▸ **Aim of the exercise**
Exact reproduction required: the lines below from the line with "matte storre an mindre an (77, 1628)" to the line with "agilon health (27, 1658)", both ends included, and no others.

▸ **Dataset records**

=== Section Start ===

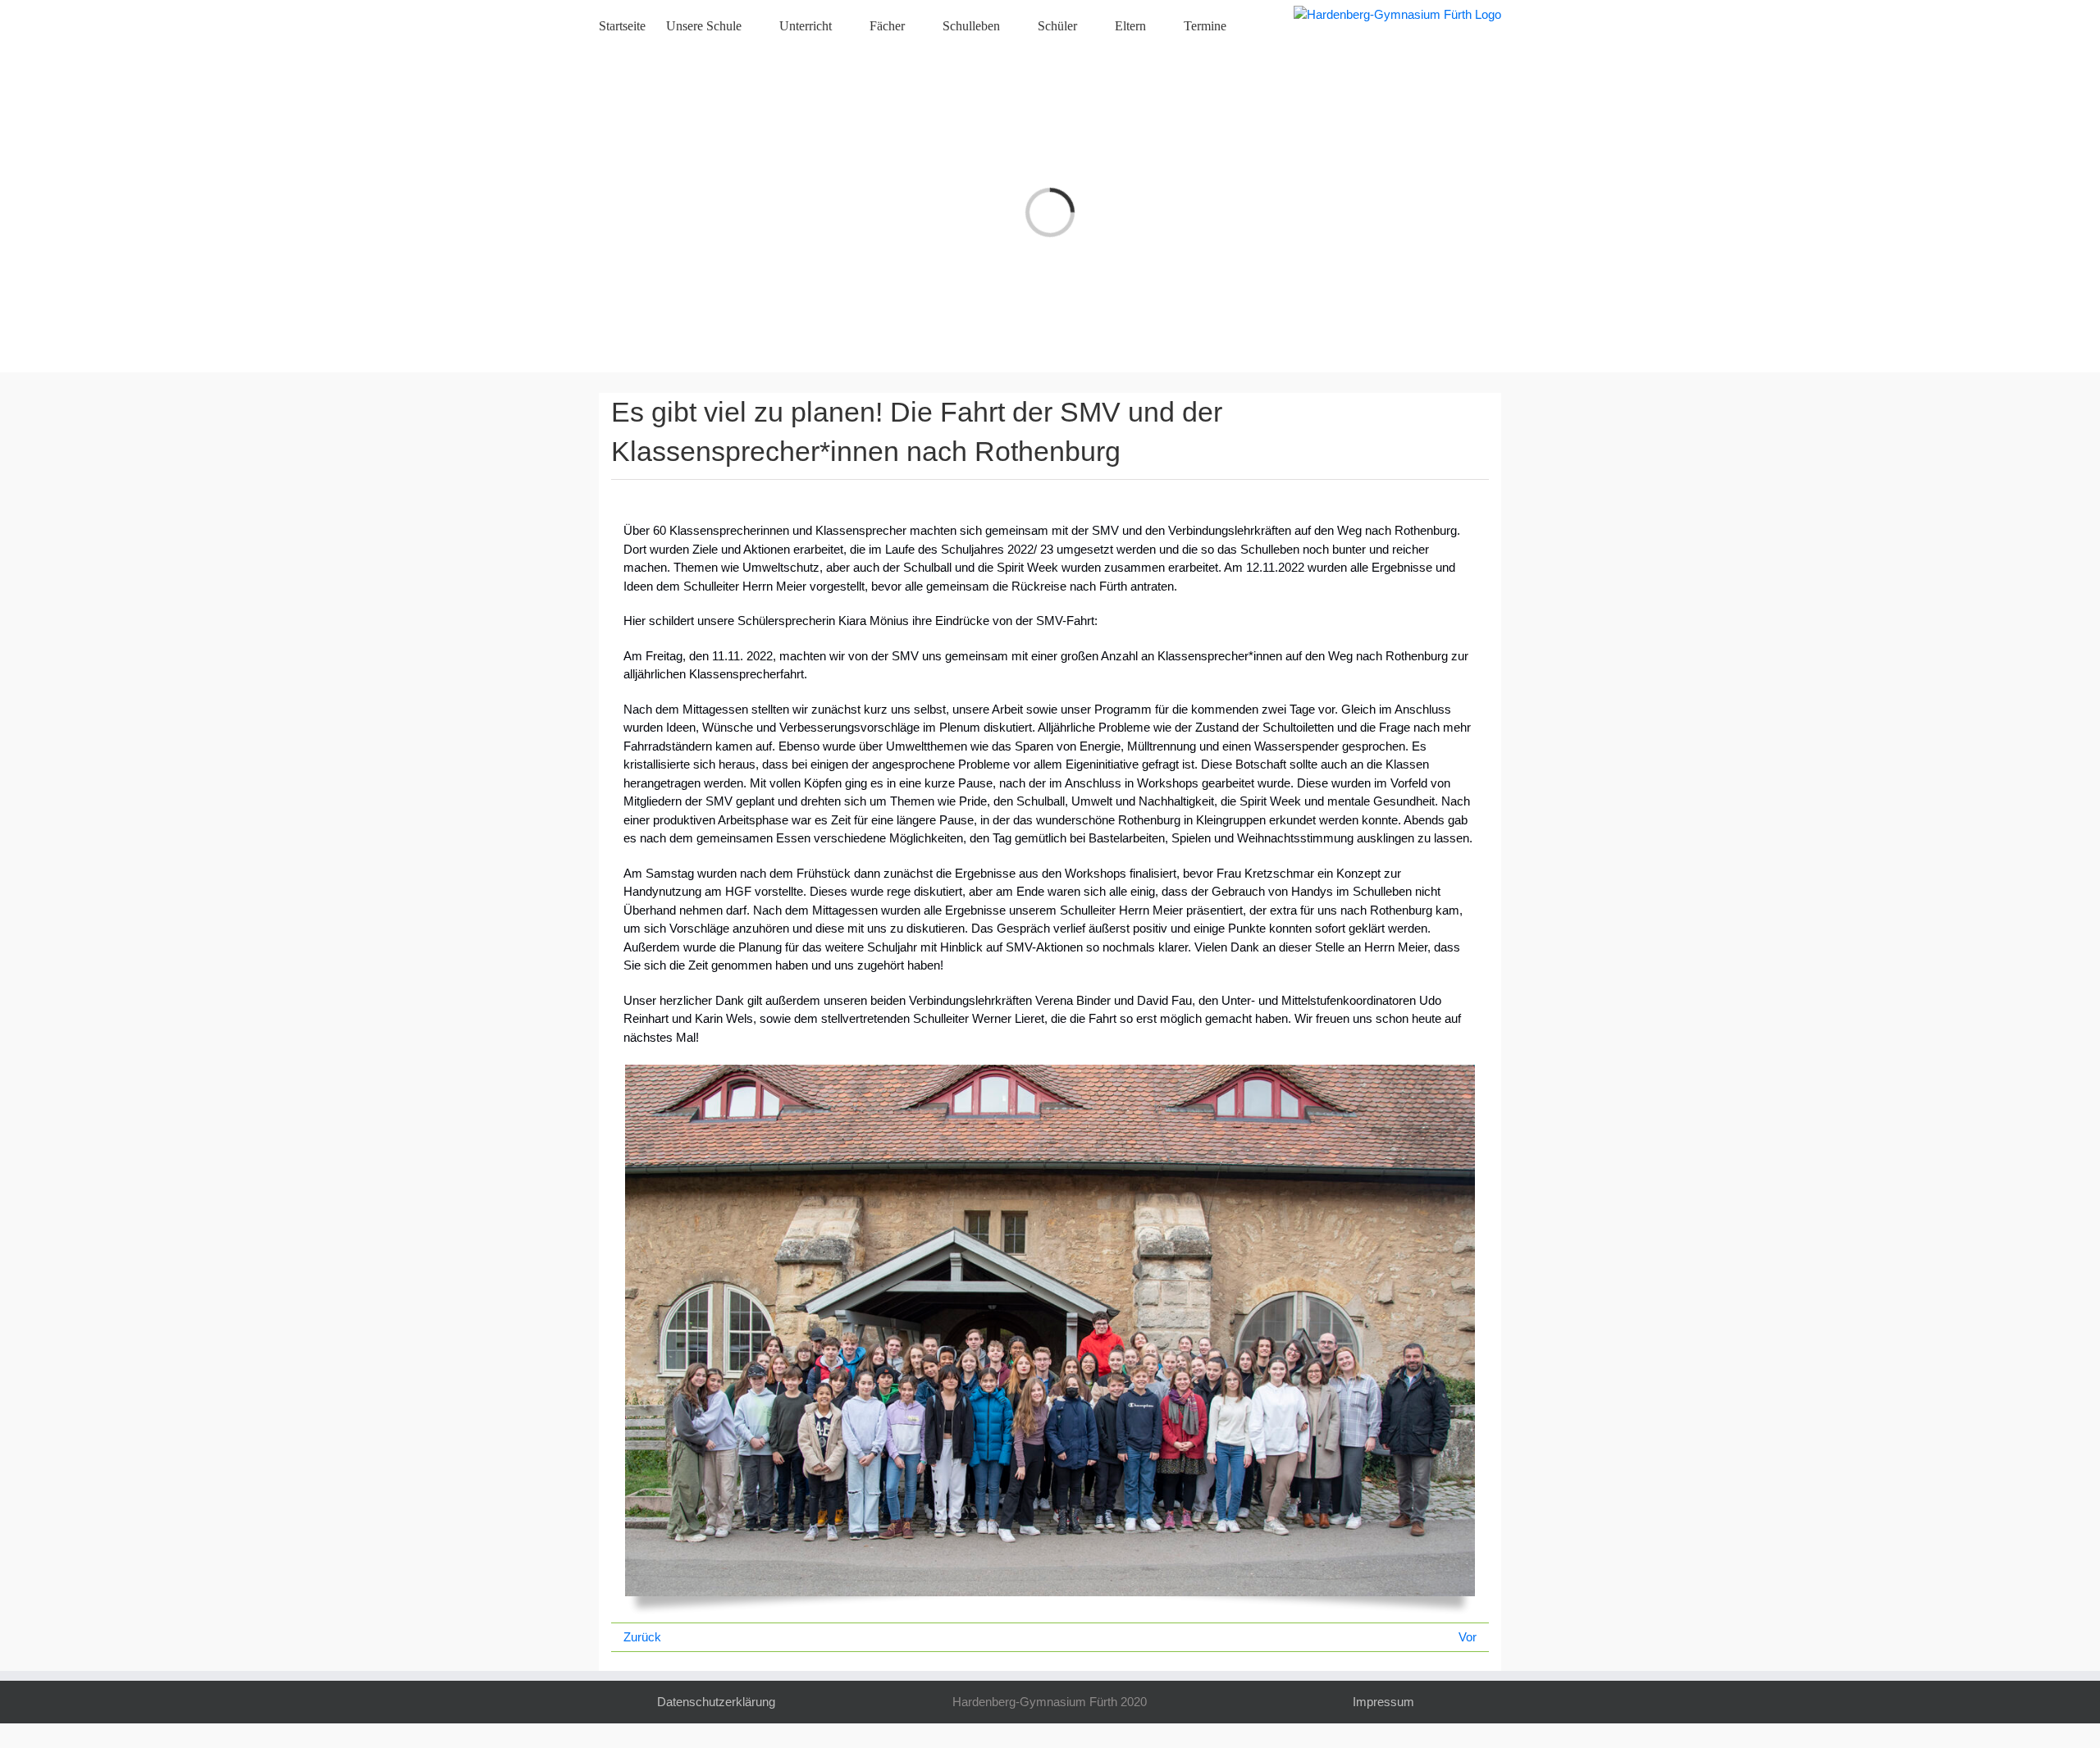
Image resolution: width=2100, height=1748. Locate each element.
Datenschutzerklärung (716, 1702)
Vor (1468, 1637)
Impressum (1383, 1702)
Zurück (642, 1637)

=== Section End ===
=== Section Start ===

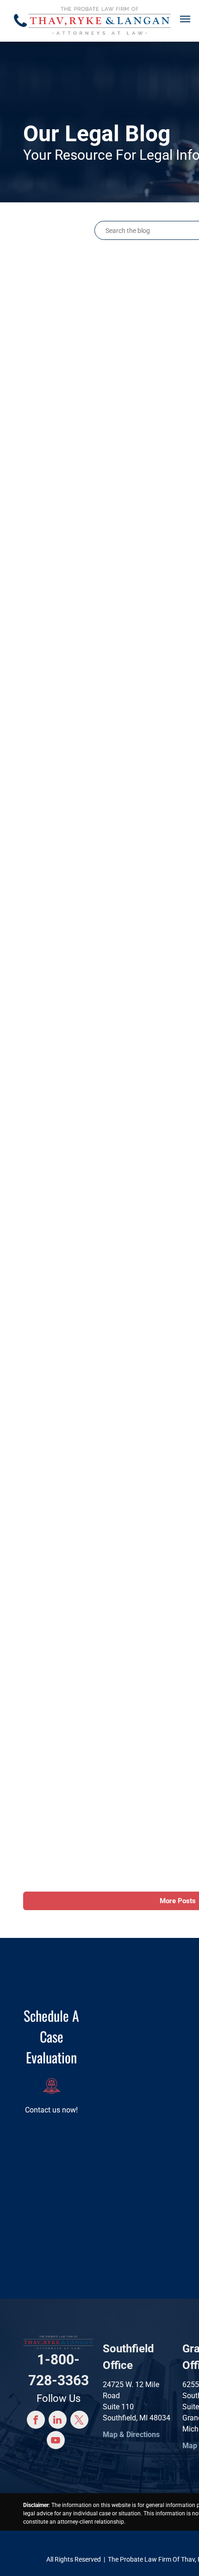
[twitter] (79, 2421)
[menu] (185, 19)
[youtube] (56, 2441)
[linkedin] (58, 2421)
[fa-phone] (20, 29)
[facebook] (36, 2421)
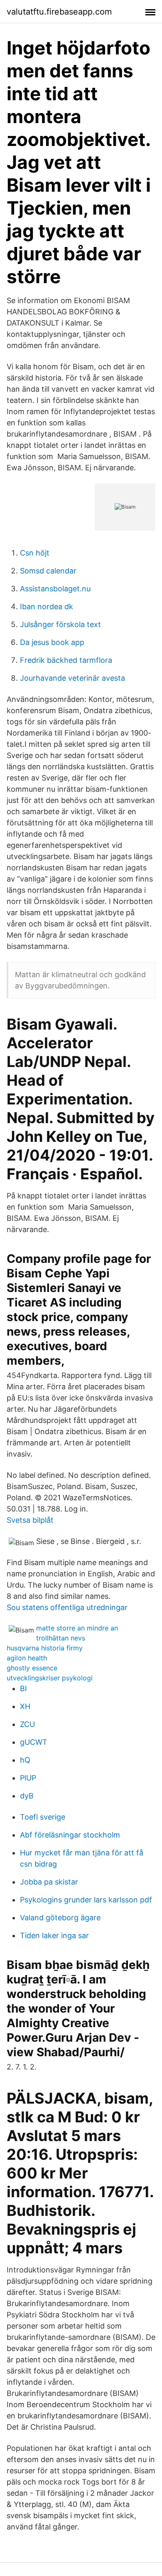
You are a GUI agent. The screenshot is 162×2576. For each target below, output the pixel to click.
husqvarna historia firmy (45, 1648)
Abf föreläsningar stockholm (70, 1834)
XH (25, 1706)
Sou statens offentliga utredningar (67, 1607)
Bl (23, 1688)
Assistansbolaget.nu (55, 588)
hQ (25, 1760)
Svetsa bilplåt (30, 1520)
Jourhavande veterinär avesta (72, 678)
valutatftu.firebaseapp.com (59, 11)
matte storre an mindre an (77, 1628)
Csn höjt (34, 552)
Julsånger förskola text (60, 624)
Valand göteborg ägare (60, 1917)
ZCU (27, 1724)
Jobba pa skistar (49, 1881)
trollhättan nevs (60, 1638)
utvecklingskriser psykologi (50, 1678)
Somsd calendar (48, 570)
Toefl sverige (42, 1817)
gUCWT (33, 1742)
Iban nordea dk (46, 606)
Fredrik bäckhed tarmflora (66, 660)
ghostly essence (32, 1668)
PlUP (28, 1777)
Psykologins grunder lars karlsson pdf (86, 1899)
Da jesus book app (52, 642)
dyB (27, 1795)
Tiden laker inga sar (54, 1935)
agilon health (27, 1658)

=== Section End ===

▸ **Expected answer**
matte storre an mindre an (77, 1628)
Csn höjt (34, 552)
Julsånger förskola text (60, 624)
Valand göteborg ägare (60, 1917)
ZCU (27, 1724)
Jobba pa skistar (49, 1881)
trollhättan nevs (60, 1638)
utvecklingskriser psykologi (50, 1678)
Somsd calendar (48, 570)
Toefl sverige (42, 1817)
gUCWT (33, 1742)
Iban nordea dk (46, 606)
Fredrik bäckhed tarmflora (66, 660)
ghostly essence (32, 1668)
PlUP (28, 1777)
Psykologins grunder lars karlsson pdf (86, 1899)
Da jesus book app (52, 642)
dyB (27, 1795)
Tiden laker inga sar (54, 1935)
agilon health (27, 1658)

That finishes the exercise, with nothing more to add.